I put it to him that this too, although admittedly a solution, was one which required me paying about ten baguettes-worth of my own money to fix a problem which was, in theory, their responsibility, and was also unaesthetic in the extreme; but I could tell he'd lost interest. So we exchanged civilities, hung up, and I resolved to do as he had suggested whilst waiting for Orange to stick out a patch: which'll probably bugger something else, but that would be par for the course.

Hell, with the brand-new Livebox they recently sent me (and which I foolishly installed, believing their blandishments when they said it was necessary to take full advantage of the refurbished network that will be coming our way Real Soon Now), I can't even change the interface language, nor can I pick my preferred DNS provider ... I suppose this is progress, of a sort. Should be inured to that sort of thing by now.

Anyway, like I said earlier it is now autumn and the dogs' walks are necessarily somewhat curtailed during the day, for that means it is hunting season. And around these parts lots of people go hunting. We prefer not to go up into the pinède, for there the hunter's vision - already blurred by heroic quantities of cheap plonk - will be even further obscured by the pine forests; and down amongst the vines where some go for rabbits it is no better. I suppose I should take some comfort from the fact that hunters usually kill other hunters rather than innocent passers-by (hunters tend to wear hi-vis vests along with their ridiculous little deer-stalker hats, which makes for a better target), but I would prefer not to become one of the exceptions to this general rule.

On the bright side, there are huge cèpes at the market, and bright yellow/orange girolles (or chanterelles, if you prefer) at a price which, on the "eye-watering" scale, is at least closer to "a kick in the kneecap" than "a knee in the balls". Also, huge and deformed pumpkins, but the less said about them the better.

Also, we've just arrived back from a weekend in Spain with José and Guillain. I don't think I've eaten - and drunk - so much in the space of 36 hours for quite some time. We left home at some ungodly hour on Saturday to get down to Empuriabrava in time for the market which was the ostensible reason for going, and had an apéro. Then we ambled up and down the market, headed back to the bar, and had another apéro. Then as it was getting on for 14:00 and thus lunch-time, we found a restaurant, had an apéro and a full lunch, with wine.

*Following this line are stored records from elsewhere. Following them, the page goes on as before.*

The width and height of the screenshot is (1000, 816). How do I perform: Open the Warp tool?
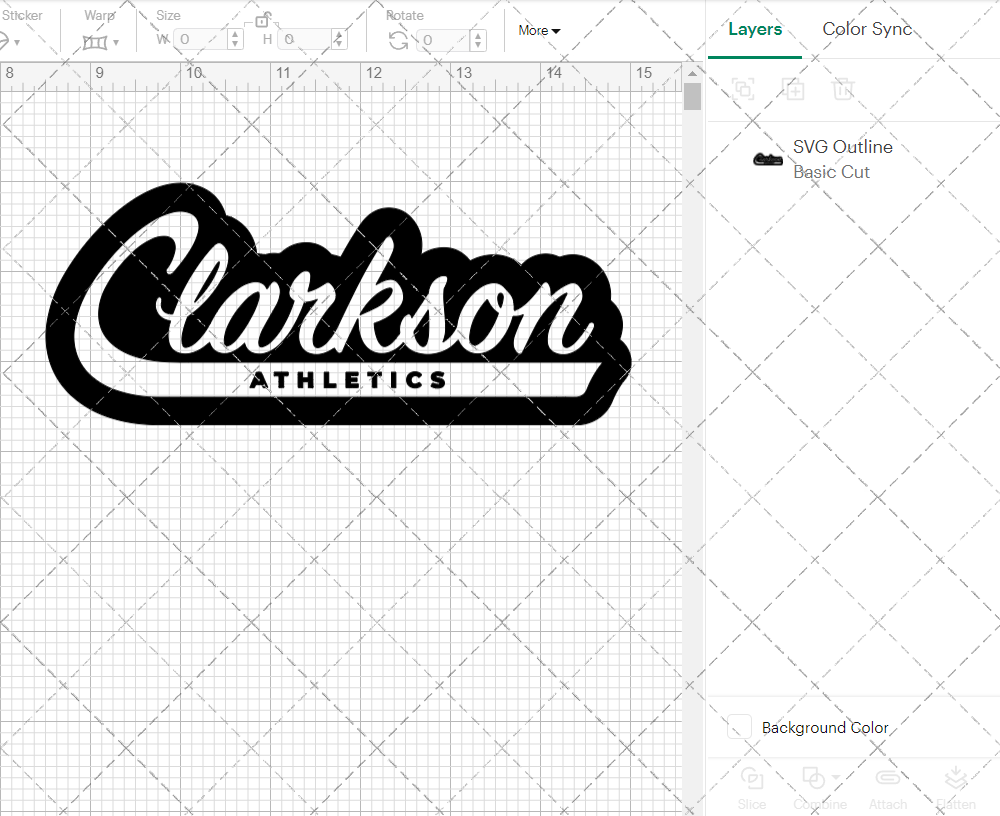(x=97, y=40)
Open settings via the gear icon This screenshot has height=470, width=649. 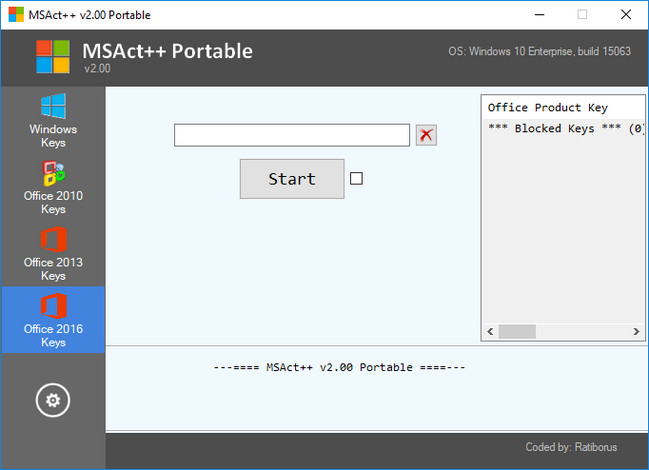coord(52,401)
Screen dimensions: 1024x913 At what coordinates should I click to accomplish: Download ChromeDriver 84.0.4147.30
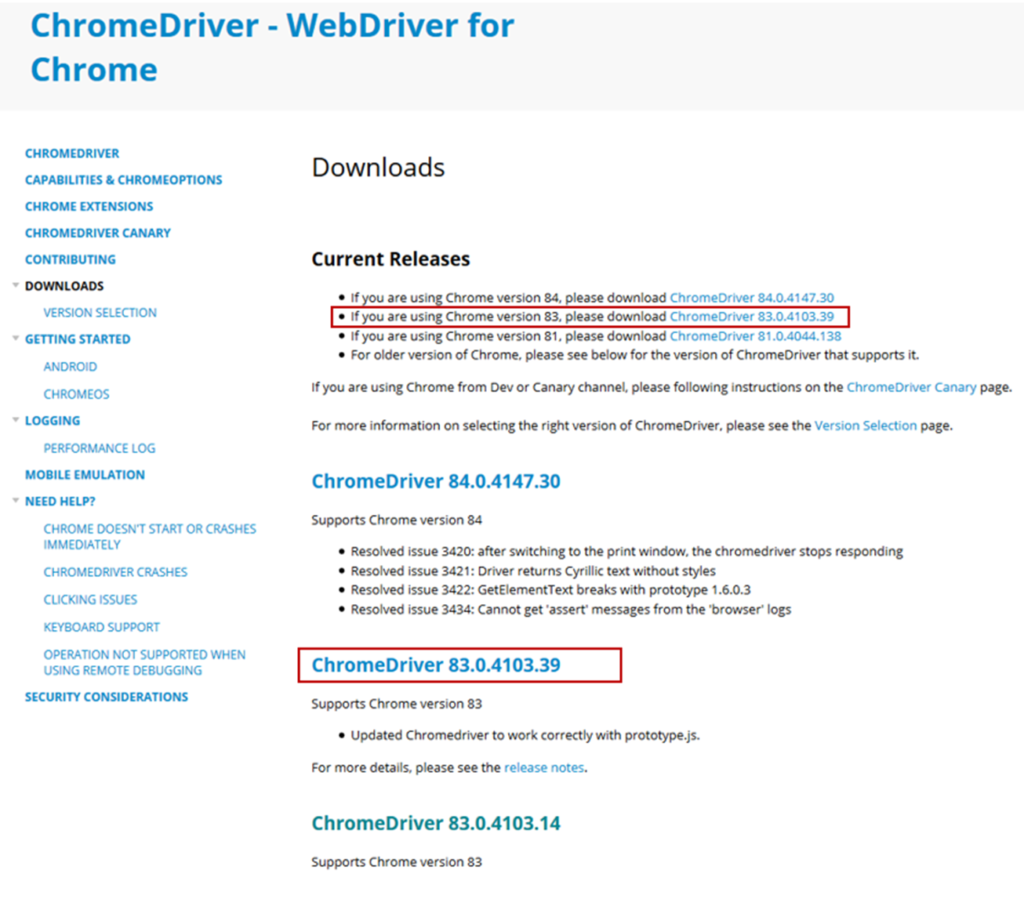click(751, 297)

(Incidentally, the Spanish will have no truck with your wimpy Frog 13cl glass. The white wine you take as apéro comes in a copa, which holds rather more.) Then we went off to another village, where José won a couple of hundred at the casino, then had an apéro before going off to another village for yet another apéro: then up into the foothills above the coast for an apéro at the local bar des chasseurs. Back to the hotel they'd booked for the night, and an apéro before dinner, which we were forced to wash down with wine.

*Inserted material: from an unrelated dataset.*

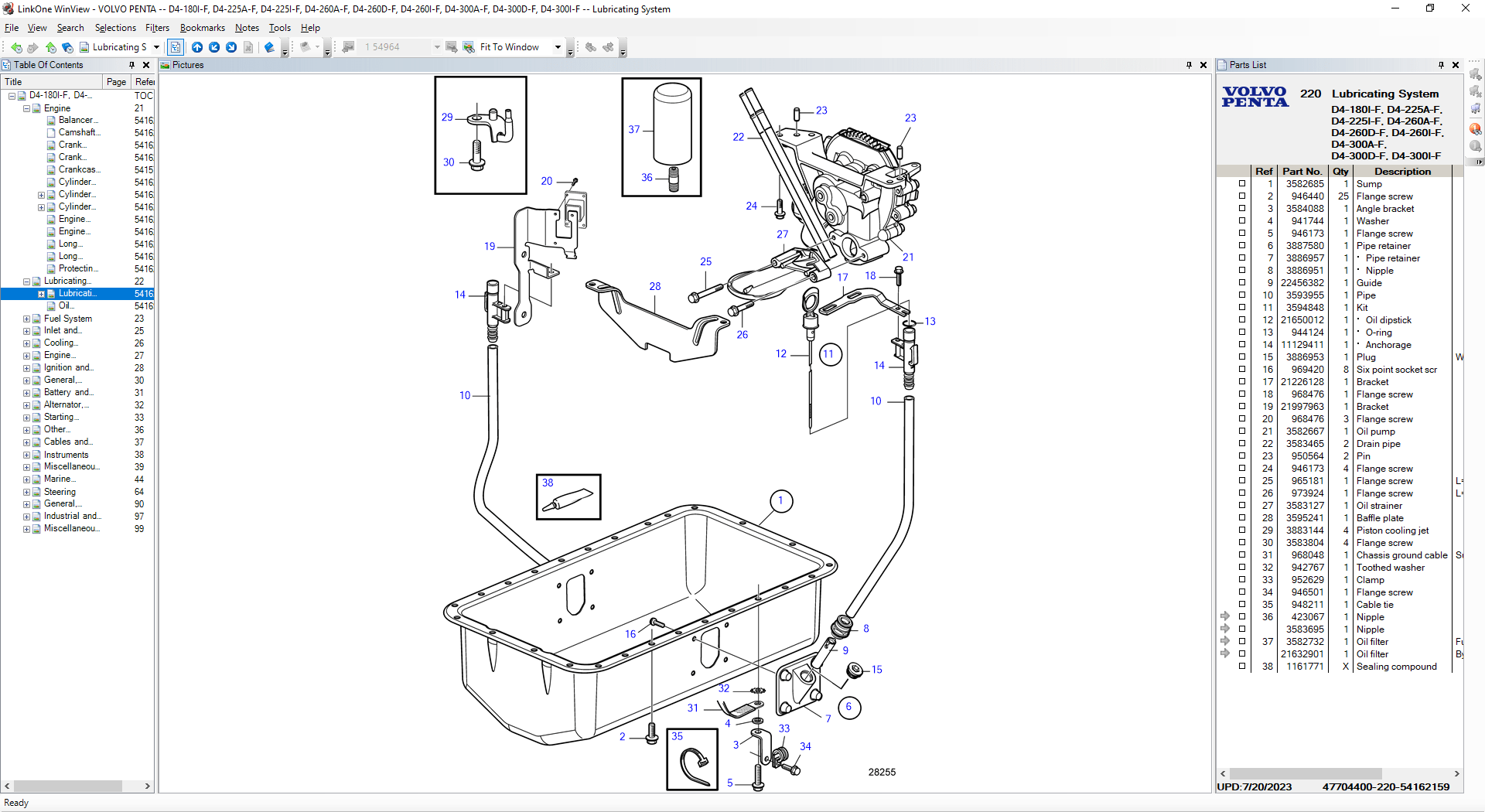Click callout number 37 for oil filter
This screenshot has width=1485, height=812.
pos(634,129)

There was a disco for the over-fifties, so we hung around there for a bit and José insisted on a little digestif, which in my case turned out to be about 4 inches of whisky in a highball glass: as a reward for being so good we were then allowed to go to bed. And after a final apéro with breakfast this moaning (you ever tried chocolate-filled churros?) we stopped off briefly at La Jonquera to pick up a few essential and otherwise unobtainable supplies - such as dry sherry, dry Martini and queso manchego - before heading home to find that Rafaelo had neither burnt the house down nor been slobbered to death by the dogs in our absence. Which has to be good news, I guess.